Bug #84420 | stopwords and ngram indexes | ||
---|---|---|---|
Submitted: | 5 Jan 2017 11:19 | Modified: | 5 Jan 2017 12:16 |
Reporter: | Miguel Angel Nieto | Email Updates: | |
Status: | Verified | Impact on me: | |
Category: | MySQL Server: FULLTEXT search | Severity: | S3 (Non-critical) |
Version: | 5.7.17 | OS: | Any |
Assigned to: | CPU Architecture: | Any |
[5 Jan 2017 11:19]
Miguel Angel Nieto
[5 Jan 2017 12:16]
MySQL Verification Team
Hello Miguel, Thank you for the report and feedback! Imho by default, the ngram parser uses the default stopword list.
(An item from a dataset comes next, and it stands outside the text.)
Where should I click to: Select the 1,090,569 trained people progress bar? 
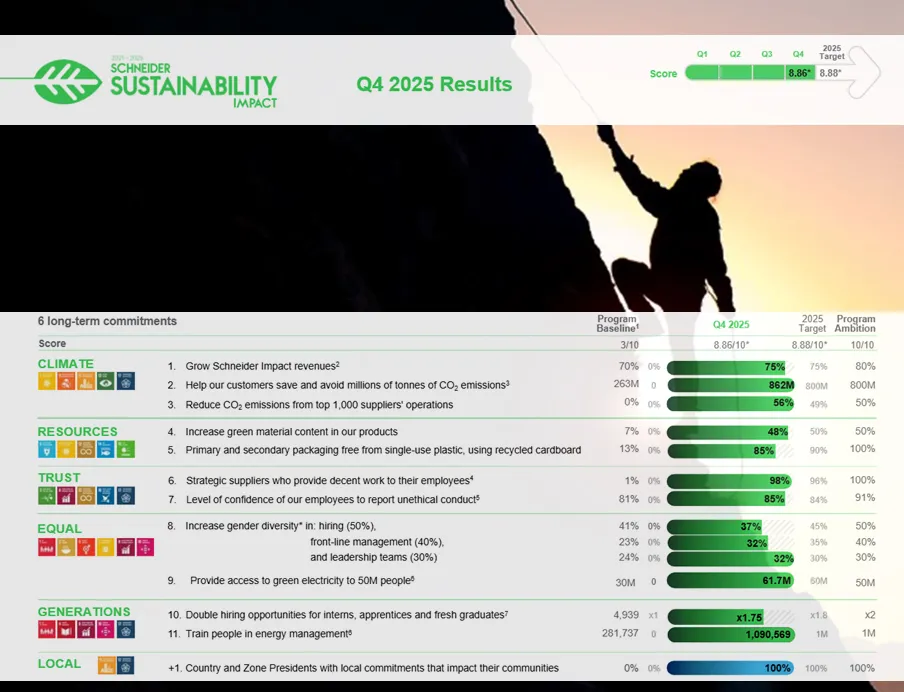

Thanks, Umesh
[5 Jan 2017 12:19]
MySQL Verification Team
Currently, to define your own stopword list for all InnoDB tables, define a table with the same structure as the INNODB_FT_DEFAULT_STOPWORD table, populate it with stopwords, and set the value of the innodb_ft_server_stopword_table option to a value in the form db_name/table_name before creating the full-text index. The stopword table must have a single VARCHAR column named value. The following example demonstrates creating and configuring a new global stopword table for InnoDB. https://dev.mysql.com/doc/refman/5.7/en/fulltext-stopwords.html
[5 Jan 2017 12:20]
MySQL Verification Team
-- with ngram_token_size=1 [umshastr@hod03]/export/umesh/server/binaries/GABuilds/mysql-5.7.17: bin/mysqld --no-defaults --basedir=/export/umesh/server/binaries/GABuilds/mysql-5.7.17 --datadir=/export/umesh/server/binaries/GABuilds/mysql-5.7.17/84108 --core-file --socket=/tmp/mysql_ushastry.sock --port=3306 --log-error=/export/umesh/server/binaries/GABuilds/mysql-5.7.17/84108/log.err --ngram_token_size=1 2>&1 & [1] 20217 [umshastr@hod03]/export/umesh/server/binaries/GABuilds/mysql-5.7.17: bin/mysql -uroot -S /tmp/mysql_ushastry.sock Welcome to the MySQL monitor. Commands end with ; or \g. Your MySQL connection id is 3 Server version: 5.7.17 MySQL Community Server (GPL) Copyright (c) 2000, 2016, Oracle and/or its affiliates. All rights reserved. Oracle is a registered trademark of Oracle Corporation and/or its affiliates. Other names may be trademarks of their respective owners. Type 'help;' or '\h' for help. Type '\c' to clear the current input statement. root@localhost [(none)]> use test Database changed root@localhost [test]> SELECT * FROM articles WHERE MATCH(body) AGAINST('ea' IN BOOLEAN MODE); +----+------------------+ | id | body | +----+------------------+ | 2 | east area | | 1 | east | | 3 | east job | | 4 | eastnation | | 5 | eastway, try try | +----+------------------+ 5 rows in set (0.01 sec) root@localhost [test]> show variables like 'ngram_token_size'; +------------------+-------+ | Variable_name | Value | +------------------+-------+ | ngram_token_size | 1 | +------------------+-------+ 1 row in set (0.00 sec)
[3 Apr 2017 11:53]
Sveta Smirnova
Issue with changing INNODB_FT_DEFAULT_STOPWORD table is that other methods of full-text search are affected as well. For example, in this case is not possible to use mecab in one index and ngram in another. Fix should either exclude INNODB_FT_DEFAULT_STOPWORD table for ngram search or create separate table for ngram.
[15 Mar 2019 7:02]
MySQL Verification Team
Bug #94640 marked as duplicate of this one